Expensive water system plan creates unison
Published 11:45 pm Tuesday, August 19, 2014
Individual water bills may not be that expensive in St. John Parish, but there is little doubt maintaining and upgrading the region’s water system will cost a significant amount of money.
St. John the Baptist Parish Council members unanimously approved a $209,648 contract, endorsed by parish administration, this month for conceptual engineering of an alternate water source.
No construction, just research.
Digital Engineering and Imaging is expected, among other things, to evaluate building a water intake pump station on the Mississippi River in LaPlace, modifications to the Lions Water Treatment Plant and the construction of a distribution pump station and transmission main from Lions Plant to LaPlace.
St. John leaders said the $200K study is the prelude to a decision on which way parish leaders will move on improvements to the LaPlace Water System.
Parish administration and council members have already met this month to develop a broader understanding of the conditions and challenges associated with all parish water systems.
Drainage has been a reoccurring concern among residents and leaders, highlighted recently at a late June parish council meeting that included Chief Administrative Officer Randy Vincent and Director of Emergency Preparedness Jobe’ Boucvalt fielding many complaints and questions about drainage issues and projects.

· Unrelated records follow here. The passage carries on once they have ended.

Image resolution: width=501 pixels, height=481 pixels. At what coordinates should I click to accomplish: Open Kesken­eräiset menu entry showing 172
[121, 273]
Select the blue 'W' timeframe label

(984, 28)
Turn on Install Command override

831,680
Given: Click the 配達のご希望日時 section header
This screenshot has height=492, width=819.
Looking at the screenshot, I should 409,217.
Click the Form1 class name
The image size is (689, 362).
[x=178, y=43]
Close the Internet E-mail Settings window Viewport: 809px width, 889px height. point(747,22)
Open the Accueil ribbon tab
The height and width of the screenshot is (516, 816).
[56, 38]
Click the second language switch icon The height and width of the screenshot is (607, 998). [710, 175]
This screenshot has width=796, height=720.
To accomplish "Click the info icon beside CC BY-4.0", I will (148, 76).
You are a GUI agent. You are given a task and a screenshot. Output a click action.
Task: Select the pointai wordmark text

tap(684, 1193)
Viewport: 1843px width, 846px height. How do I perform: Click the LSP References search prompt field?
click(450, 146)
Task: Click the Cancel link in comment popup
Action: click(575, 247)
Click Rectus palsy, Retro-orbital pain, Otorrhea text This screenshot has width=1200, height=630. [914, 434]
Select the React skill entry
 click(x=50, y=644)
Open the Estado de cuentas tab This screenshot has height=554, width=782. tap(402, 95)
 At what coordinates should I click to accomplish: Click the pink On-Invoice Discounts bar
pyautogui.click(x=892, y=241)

At the time, Vincent said multiple drainage projects had been completed and pumps installed since 2010, but Boucvalt adamantly told council members pump stations throughout the parish weren’t the final or even best fix.
“What we need is a levee,” he said.
High lake levels and other circumstantial situations sometimes mean the pumps cannot operate at full capacity, if even at all, he said.
Fast forward more than six weeks and it seems the ire from that meeting has subsided, with a coordinated plan of attack agreed to unanimously between St. John the Baptist Parish Council members and the administration of Parish President Natalie Robottom.
With finger pointing seemingly put behind them, now it’s time for action — work that can only continue after a $200,000 water system study is complete.